One of the great misconceptions of the last 10 years of web development is XHTML. Initially welcomed as a way to make HTML easier to produce and parse using standard XML parsers, it never really was used the way it should have been. Countless websites are still using it today, with web developers unaware that the browser really doesn’t see it as XHTML in the first place.

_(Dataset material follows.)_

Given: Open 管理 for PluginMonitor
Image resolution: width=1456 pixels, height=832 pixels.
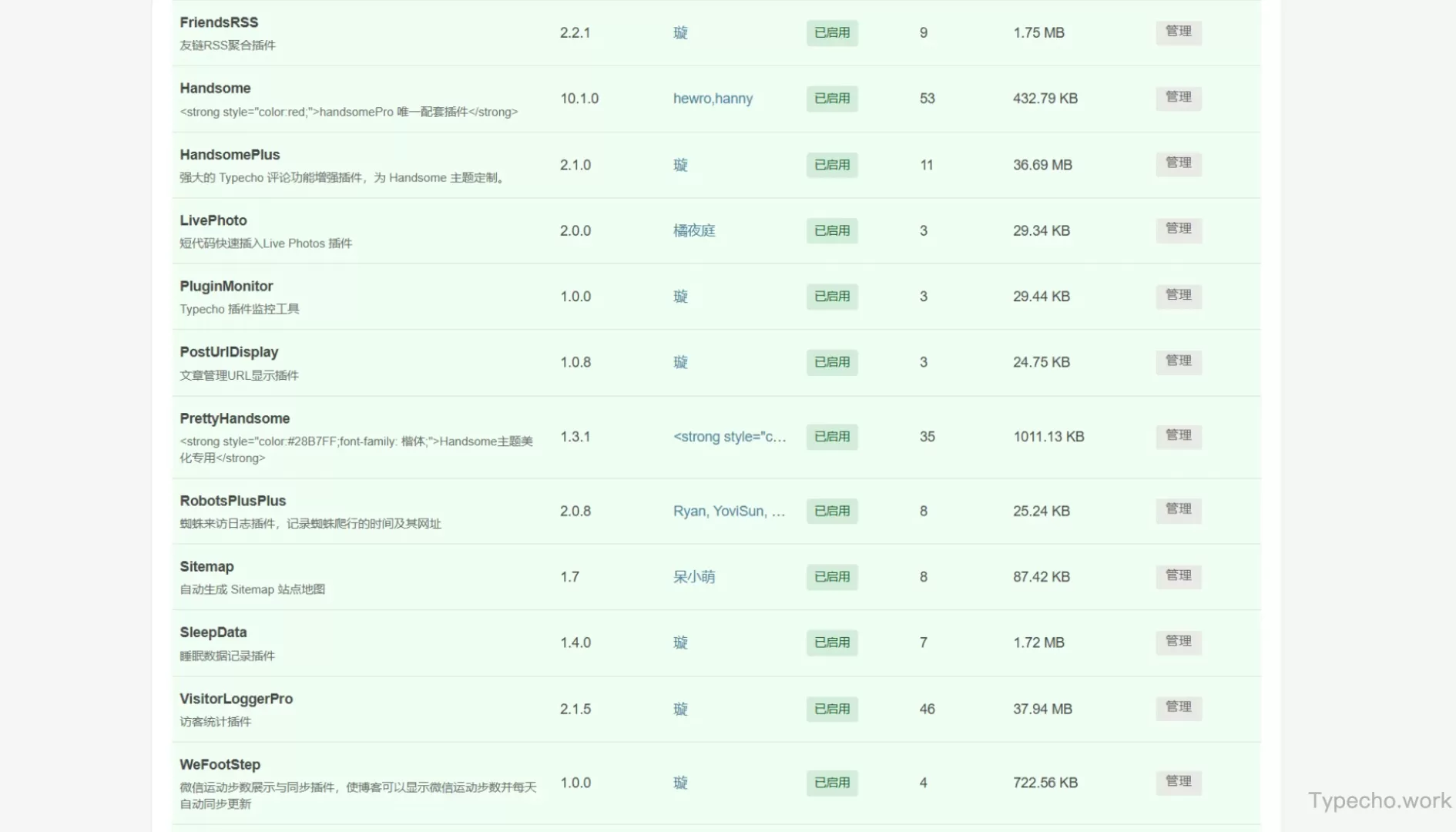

As a web developer, it’s easy to understand that if you don’t properly mark your HTML output with the proper DOCTYPE, browsers will deviate from their default behavior in applying CSS and turn to what is called “Quirks Mode”. It’s mere mention makes devs shiver as they’re still haunted by the memory of browser incompatibilities and the labor it required to at least make them look good on all platforms. Today’s web development is all about standards compliance and the current generation of browsers (IE8, FF3, Safari & Chrome) go to great lengths to make the development experience a lot cleaner than it was 5 years ago when IE6 was spoiling the fun. Knowing that the failure to properly provide such a DOCTYPE will turn your precious web design into a horrible mess that might have slipped through QA a few years ago, but just isn’t going to cut it anymore. But what is the proper DOCTYPE?

The short answer? it’s <!DOCTYPE html>. The long answer? Read on.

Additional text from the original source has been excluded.